SUPPLIED MATERIAL: Begin

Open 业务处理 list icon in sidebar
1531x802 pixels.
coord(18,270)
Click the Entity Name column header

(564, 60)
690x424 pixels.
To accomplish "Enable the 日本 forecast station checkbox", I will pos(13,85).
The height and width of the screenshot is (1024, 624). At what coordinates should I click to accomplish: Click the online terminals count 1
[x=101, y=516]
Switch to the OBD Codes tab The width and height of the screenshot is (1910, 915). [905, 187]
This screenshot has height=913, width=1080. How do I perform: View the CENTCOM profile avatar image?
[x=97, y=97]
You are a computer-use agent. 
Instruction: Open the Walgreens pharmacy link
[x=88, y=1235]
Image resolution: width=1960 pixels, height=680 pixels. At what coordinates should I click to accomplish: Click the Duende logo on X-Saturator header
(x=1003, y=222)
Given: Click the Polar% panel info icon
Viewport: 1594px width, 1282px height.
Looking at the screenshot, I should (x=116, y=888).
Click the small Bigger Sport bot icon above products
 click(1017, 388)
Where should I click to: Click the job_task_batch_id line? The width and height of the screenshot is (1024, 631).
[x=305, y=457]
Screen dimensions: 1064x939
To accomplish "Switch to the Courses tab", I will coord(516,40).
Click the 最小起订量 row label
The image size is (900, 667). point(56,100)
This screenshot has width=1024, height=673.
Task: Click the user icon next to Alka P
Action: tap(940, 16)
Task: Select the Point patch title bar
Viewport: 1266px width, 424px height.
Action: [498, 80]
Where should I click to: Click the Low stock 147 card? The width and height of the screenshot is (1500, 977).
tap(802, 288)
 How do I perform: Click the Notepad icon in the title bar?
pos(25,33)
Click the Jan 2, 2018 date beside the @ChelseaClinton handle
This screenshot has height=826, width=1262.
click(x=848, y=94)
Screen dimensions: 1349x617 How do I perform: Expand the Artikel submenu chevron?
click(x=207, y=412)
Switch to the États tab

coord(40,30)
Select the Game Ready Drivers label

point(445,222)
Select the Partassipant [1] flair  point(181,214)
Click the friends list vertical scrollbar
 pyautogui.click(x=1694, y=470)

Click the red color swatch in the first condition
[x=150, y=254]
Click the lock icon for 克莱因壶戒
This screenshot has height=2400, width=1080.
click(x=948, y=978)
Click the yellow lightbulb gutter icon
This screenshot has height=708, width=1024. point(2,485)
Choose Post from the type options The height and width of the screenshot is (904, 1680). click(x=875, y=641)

SUPPLIED MATERIAL: End

- WHAT YOU WILL DO: The lines above, starting at the one with "This screenshot has height=826, width=1262." and ending at the one with "Click the lock icon for 克莱因壶戒", are the only ones to return, exactly as written.

- SOLVED EXERCISE:
This screenshot has height=826, width=1262.
click(x=848, y=94)
Screen dimensions: 1349x617 How do I perform: Expand the Artikel submenu chevron?
click(x=207, y=412)
Switch to the États tab

coord(40,30)
Select the Game Ready Drivers label

point(445,222)
Select the Partassipant [1] flair  point(181,214)
Click the friends list vertical scrollbar
 pyautogui.click(x=1694, y=470)

Click the red color swatch in the first condition
[x=150, y=254]
Click the lock icon for 克莱因壶戒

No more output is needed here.